Finanzminister Olaf Scholz (SPD) will Kommunen aus der Altschulden-Falle helfen - doch ruft sein Vorschlag vor allem in Bayern heftige Kritik hervor. Der Freistaat lehnt eine finanzielle Beteiligung an dem vorgeschlagenen Entschuldungsprogramm kategorisch ab. „Bayern wird auf keinen Fall die Zeche für die Versäumnisse anderer Länder bezahlen“, sagte Finanzminister Albert Füracker (CSU) der Deutschen Presse-Agentur in München. Der Fraktionsvize der SPD im Bundestag, Achim Post, kritisierte, dass sich ausgerechnet eines der reichsten Bundesländer prophylaktisch verweigere, sei „ebenso befremdlich wie bezeichnend“.

Scholz hatte am Dienstag bei einer SPD-Veranstaltung in Schwerin ein neues Entschuldungsprogramm ins Gespräch gebracht, das rund 2500 Kommunen mit besonders hoher Kreditlast unter die Arme greifen soll. Dabei hatte er betont, dass sich neben dem Bund auch die Länder daran beteiligen sollten. Überschuldete Kommunen gebe es in allen Bundesländern, eine Konzentration sei in Nordrhein-Westfalen, im Saarland, in Hessen und in Rheinland-Pfalz festzustellen, sagte Scholz.

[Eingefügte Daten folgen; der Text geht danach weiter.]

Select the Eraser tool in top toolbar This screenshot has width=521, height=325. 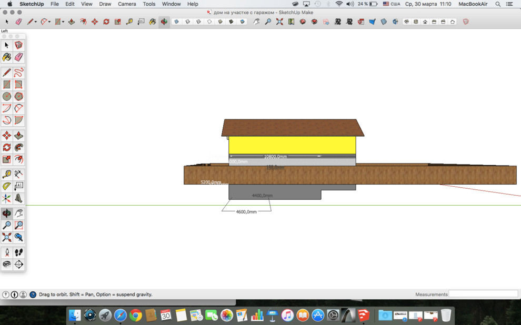(19, 22)
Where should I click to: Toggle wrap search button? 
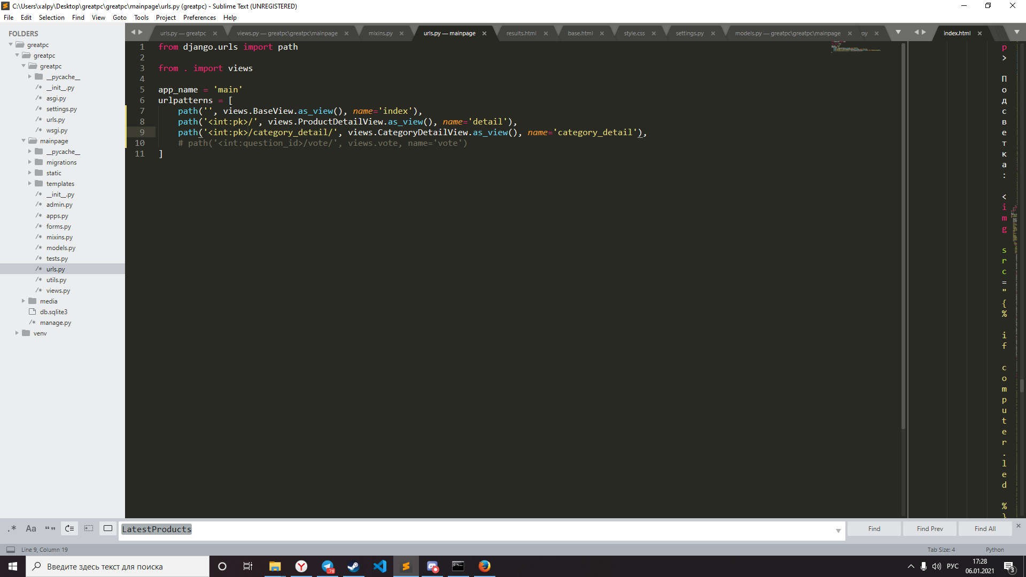tap(69, 529)
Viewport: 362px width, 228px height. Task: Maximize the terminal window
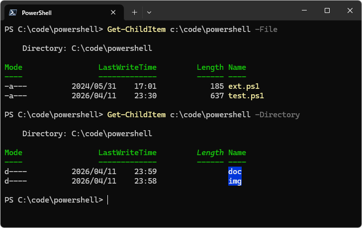coord(327,10)
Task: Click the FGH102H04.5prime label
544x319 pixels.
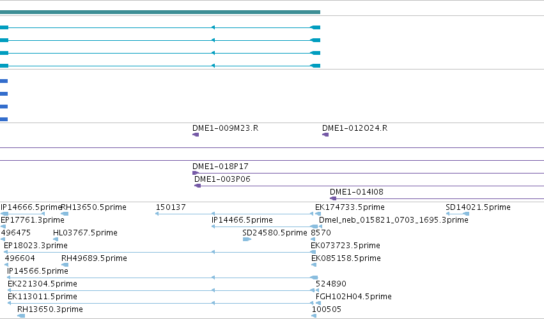Action: [354, 297]
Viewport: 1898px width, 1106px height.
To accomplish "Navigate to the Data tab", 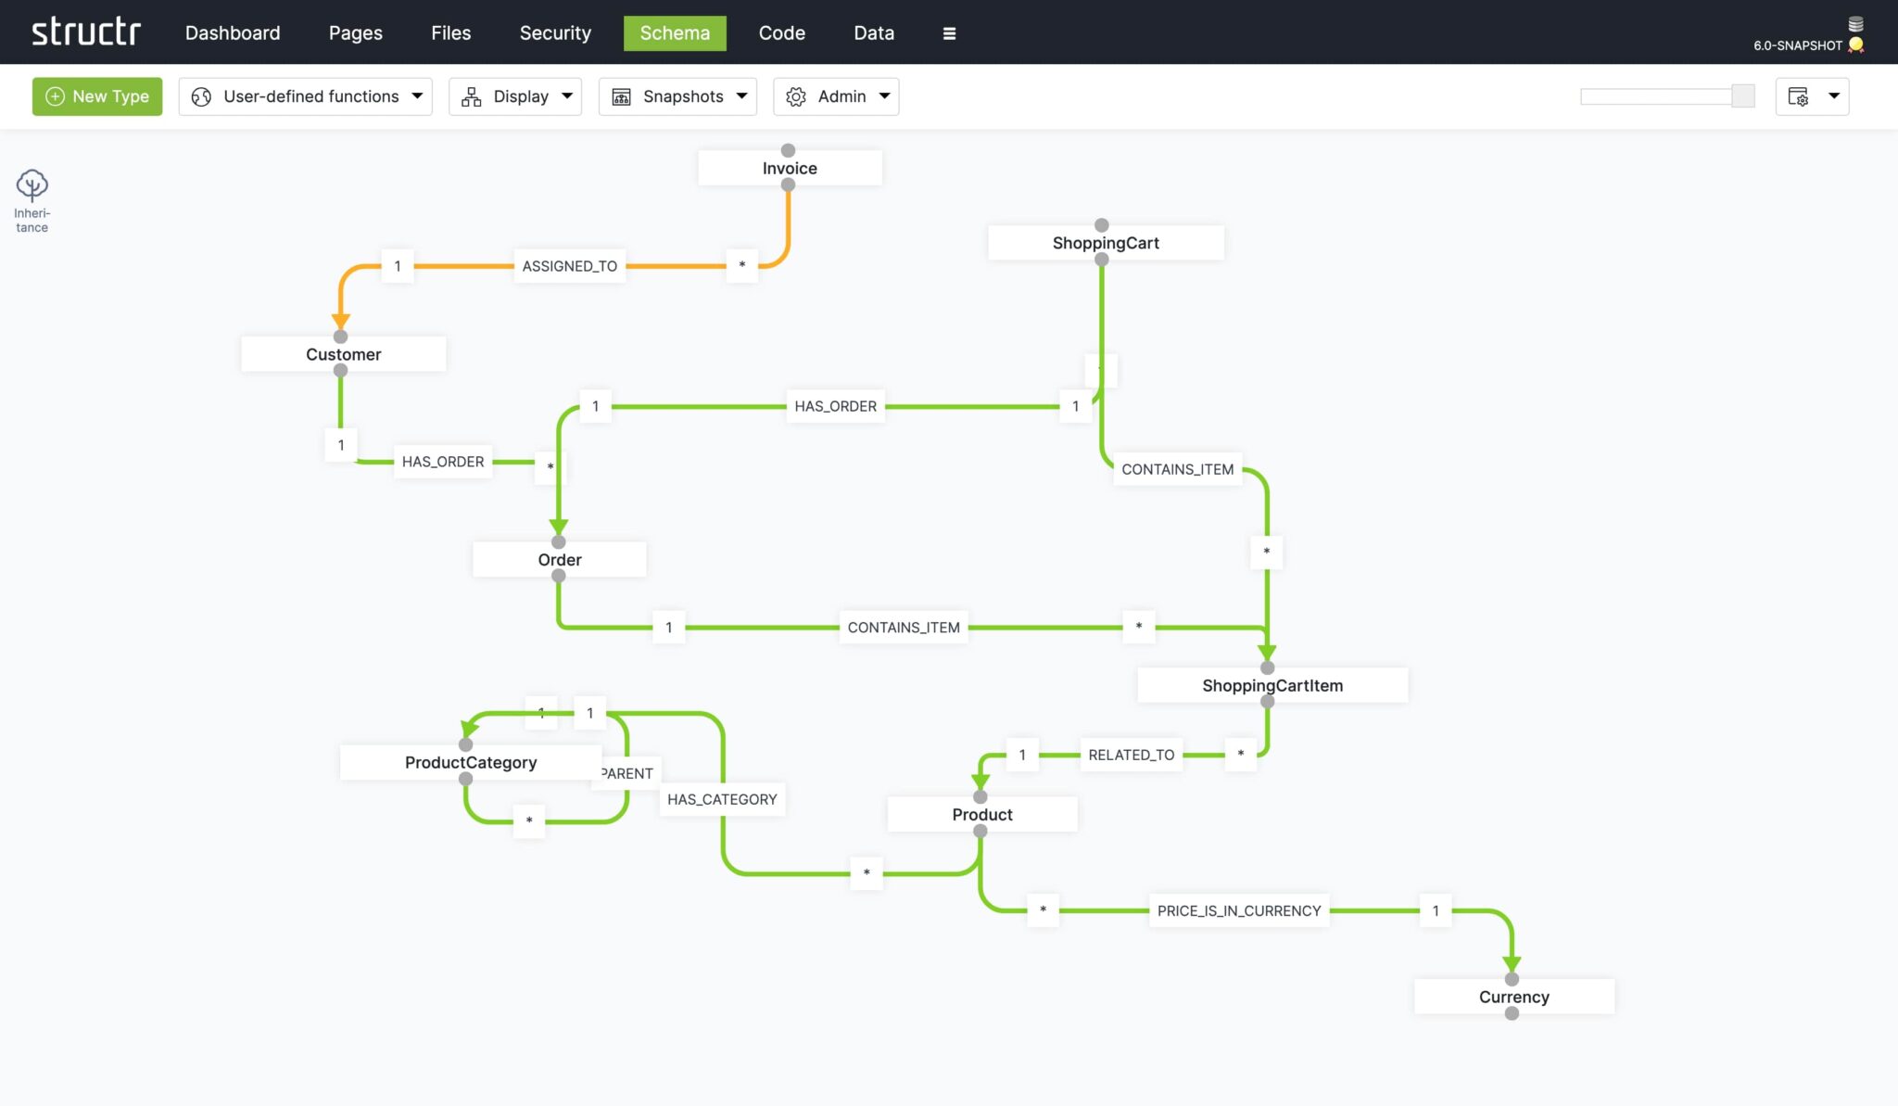I will 872,32.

Der Vorstoß des Finanzministers sei „ein starkes und vernünftiges Signal der Solidarität des Bundes“, sagte Post, dessen Wahlkreis in Nordrhein-Westfalen liegt. Etliche Kommunen könnten sich aus eigener Kraft absehbar nicht aus dem Teufelskreis einer immer weiter steigenden Verschuldung befreien. Dafür sei eine gemeinsame Kraftanstrengung von Bund, Ländern und Kommunen nötig. Post äußerte aber zugleich Verständnis dafür, dass Bundesländer, die von der Altschulden-Problematik selbst nicht betroffen sind, auch Grenzen der Solidarität deutlich machen. Statt einer Verweigerung müsse aber konstruktiv über Modelle gesprochen werden.

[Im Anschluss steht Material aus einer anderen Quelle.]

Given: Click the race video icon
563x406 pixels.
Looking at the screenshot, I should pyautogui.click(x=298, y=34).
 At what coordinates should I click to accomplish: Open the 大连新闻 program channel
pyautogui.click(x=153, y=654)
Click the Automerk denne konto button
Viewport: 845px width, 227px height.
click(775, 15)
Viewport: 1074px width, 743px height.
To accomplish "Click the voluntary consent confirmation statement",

Füracker forderte die Bundesregierung nachdrücklich auf, dafür zu sorgen, dass nicht solche Länder den Abbau hoher Kassenkredite mitfinanzieren müssten, die selbst keine Kassenkredite nutzten. „Gelebter Föderalismus braucht einen starken Bund und starke Länder. Er funktioniert aber nicht, wenn der Bund täglich neue und politisch einseitige Vorschläge im Kompetenzbereich der Länder unterbreitet, die diese am Ende auch noch mitfinanzieren sollen“, betonte er. Die Fokussierung des Bundes auf die Tilgung von kommunalen Kassenkrediten in nur wenigen Bundesländern gehe zudem am Ziel vorbei. „Kassenkredite eignen sich keinesfalls als Grundlage für einen gerechten Verteilungsmaßstab“, sagte Füracker.

Laut Kommunalem Finanzreport 2019 der Bertelsmann Stiftung spielen Kassenkredite, gewissermaßen die Dispo-Kredite der Gemeinden und Kreise, in Bayern und Baden-Württemberg kaum eine Rolle. Demnach lag die Kreditlast in Bayern bei gerade einmal 14 Euro je Einwohner, in Baden-Württemberg bei 19 Euro pro Einwohner. In Nordrhein-Westfalen dagegen waren es 1343 Euro, in Rheinland-Pfalz 1812 Euro und im Saarland sogar 2070 Euro.